When Somerset Council set its annual budget in early-March, its DSG deficit was forecast to reach just over £62.6m by March 31 – of which the bulk came from overspending in the higher needs block (i.e. SEND provision).
By the time the council's executive committee voted on June 4, the DSG deficit was forecast to reach more than £100m by March 31, 2026 (including the additional funding for Hill View School).
A spokesman said: "We can confirm Somerset Council (along with many other local authorities) will need to issue a Section 114 notice if the override is not extended or otherwise fixed."
If Somerset Council did issue a Section 114 notice, it would result in central government sending in commissioners who would have the power to sell off assets, cut services and drastically raise council tax with little or no democratic oversight – charging Somerset taxpayers more than £1,000 a day for their time.
Iain Murray, director of public financial management at the Chartered Institute of Public Finance and Accountancy (CIPFA) said the government needed to act urgently to prevent Somerset and other local authorities going to the wall in large numbers in the spring.
He said: "This report comes at a critical moment and reinforces the growing chasm between the demands placed on local government and the funding available to meet them.
"Without immediate, urgent and coordinated action, vital services will be placed at even greater risk.
"The committee rightly highlights that the failure to plan beyond the statutory SEND deficit override, and the impact of new burdens like increased national insurance contributions, is creating unsustainable pressure on councils.
"This lack of joined-up government undermines financial resilience and front-line service delivery.
"This isn't just a fiscal issue – it has real consequences for vulnerable people, particularly children and adults in receipt of social care and children with special educational needs and disabilities.The government's recent Spending Review announcements on reform need to have a greater sense of urgency in light of this report.
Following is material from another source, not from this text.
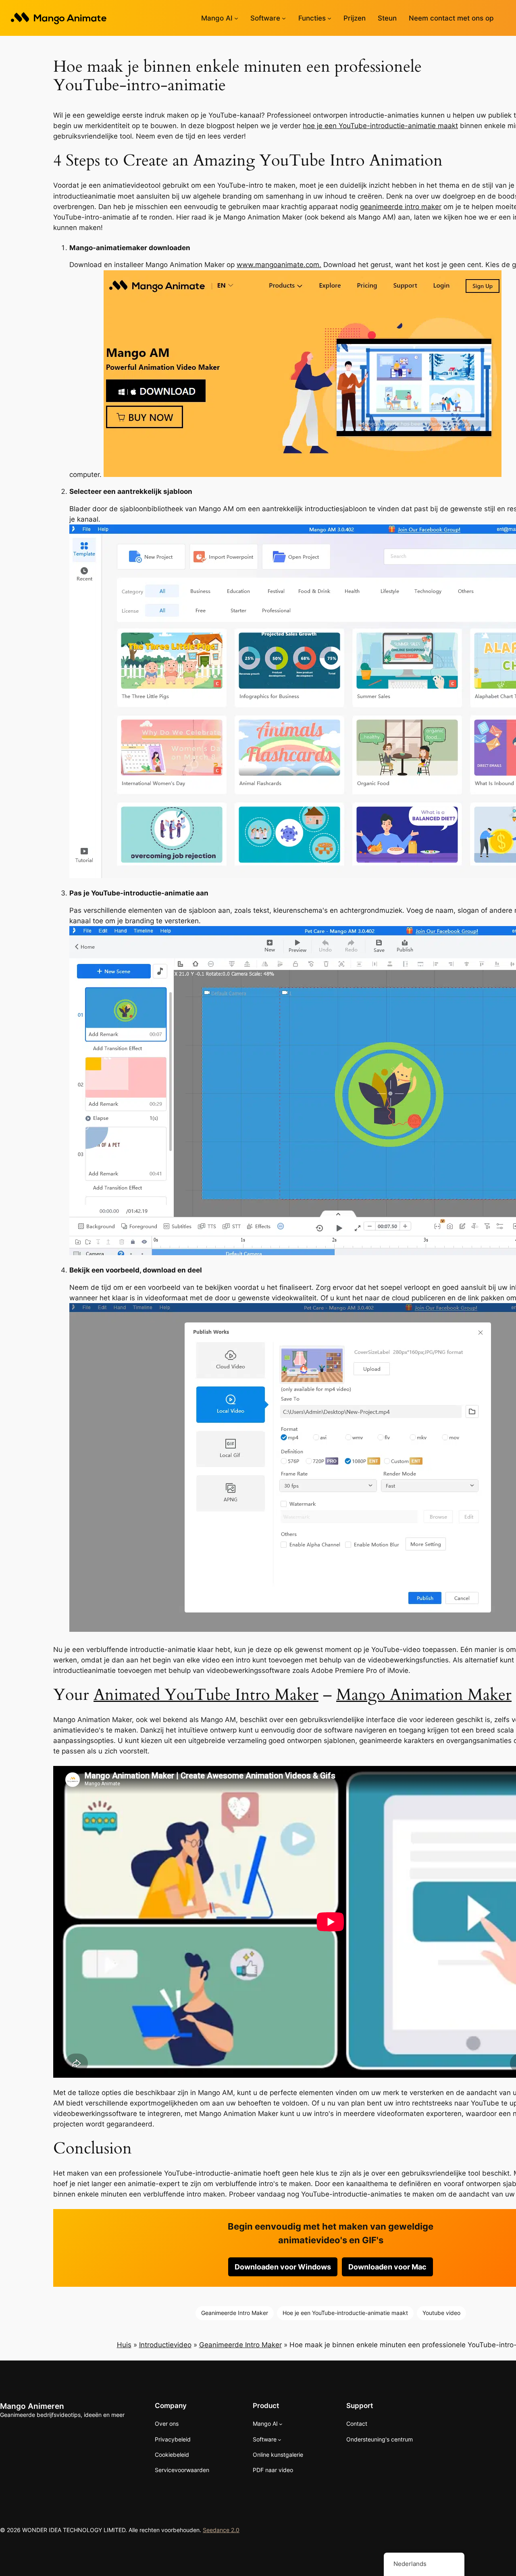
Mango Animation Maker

"We strongly support the PAC's focus on prevention and outcomes. The current model leaves councils stuck in a cycle of reactive spending, with early intervention services underfunded and overstretched.
"To deliver reform, councils need proper tools, support and coordinated action. The government has a narrow window to act – it must seize this opportunity to restore local government sustainability before systemic failure becomes inevitable."
A further update on the DSG override is expected to come before the council's children and families scrutiny committee at its next meeting on June 30.